Russia’s leadership is well aware the nation is likely to live under Western sanctions for a long time, Prime Minister Mikhail Mishustin said on Wednesday. The government is calculating all the risks associated with the existing and potential future restrictions and is ready for any scenario, he added.
“We understand that sanctions are not a temporary phenomenon. They will not be lifted in an instant. Our former partners have gone too far to just turn around and retreat,” he told the ‘Znanie’ (‘Knowledge’) forum in Moscow.
According to the prime minister, the US and its allies have been slapping Russia with restrictions to “disrupt the economy, hurt the people and hit their standard of living, ‘cancel’ Russia and strip it of the ability to choose its own path based on its peoples’ interests.”
The Russian economy has been weathering the sanctions push well so far and demonstrated its resilience, Mishustin said, adding that some industries still need to fully restore their production chains. The prime minister earlier told the State Duma that the downturn the Russian economy experienced in 2022 was not as drastic as had been predicted, adding that the nation is going back to economic growth now.

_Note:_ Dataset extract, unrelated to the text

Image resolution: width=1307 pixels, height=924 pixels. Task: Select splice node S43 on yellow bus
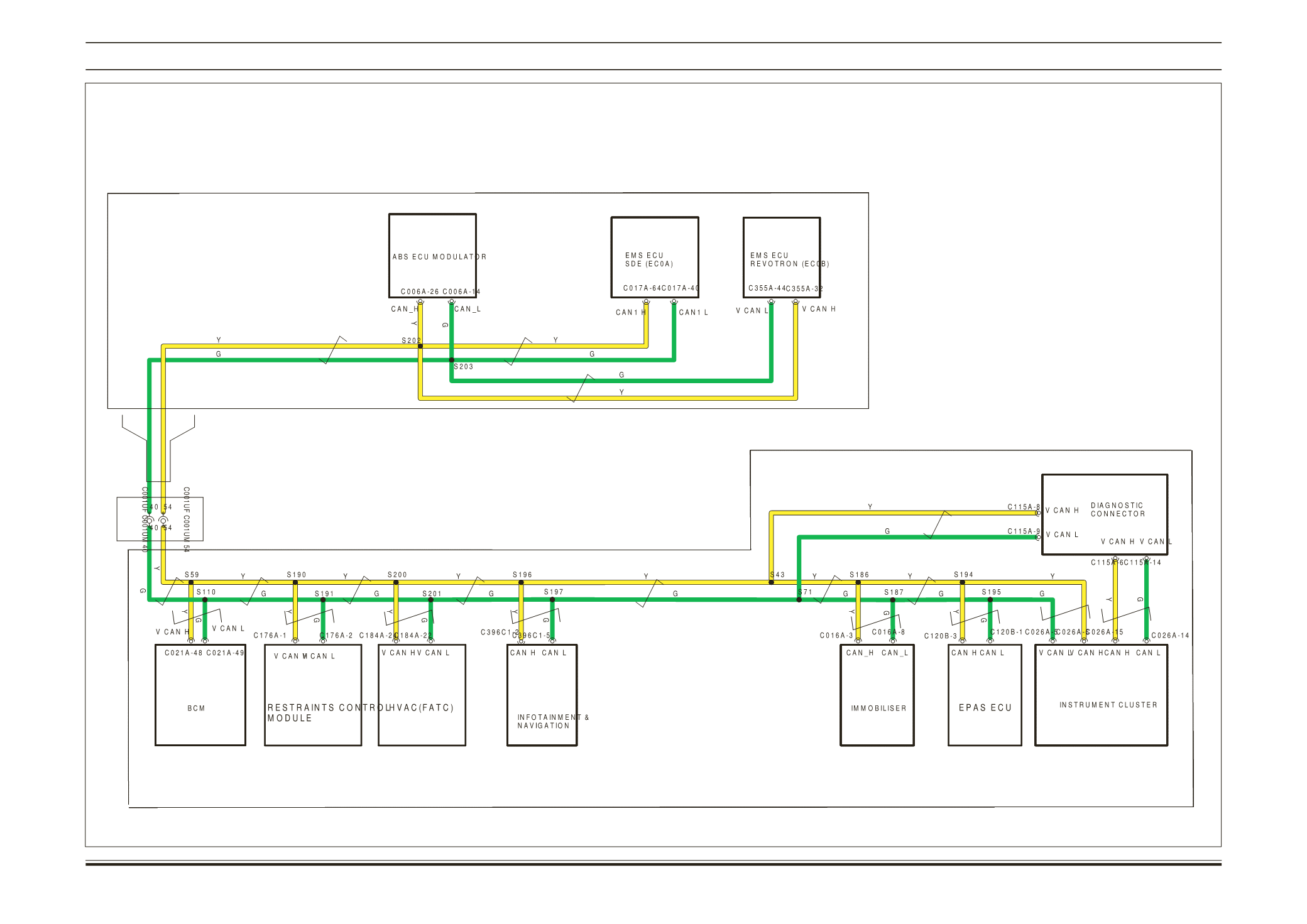pyautogui.click(x=772, y=582)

The Russian government’s head also warned that the “sanctions war” ultimately led nowhere and only impeded global economic development. The world is now dominated by developments affecting every aspect of life, the prime minister said, naming the rapid development of information technologies used in various fields as one of such processes. “They [IT technologies] are now an important condition of long-term quality economic growth,” he said.
Last week, the head of the Russian Central Bank, Elvira Nabiullina, said that the Western sanctions Russia had to face last year were worse than “even the most pessimistic scenario.” Although no one could have predicted anything like that, both the Russian people and the country’s businesses demonstrated remarkable adaptability in the face of this new reality, she added.
The US and EU have introduced a total of ten rounds of sanctions over the conflict. In December, the EU, along with the G7 countries and Australia, introduced a price cap on Russian seaborne oil, set at $60 per barrel.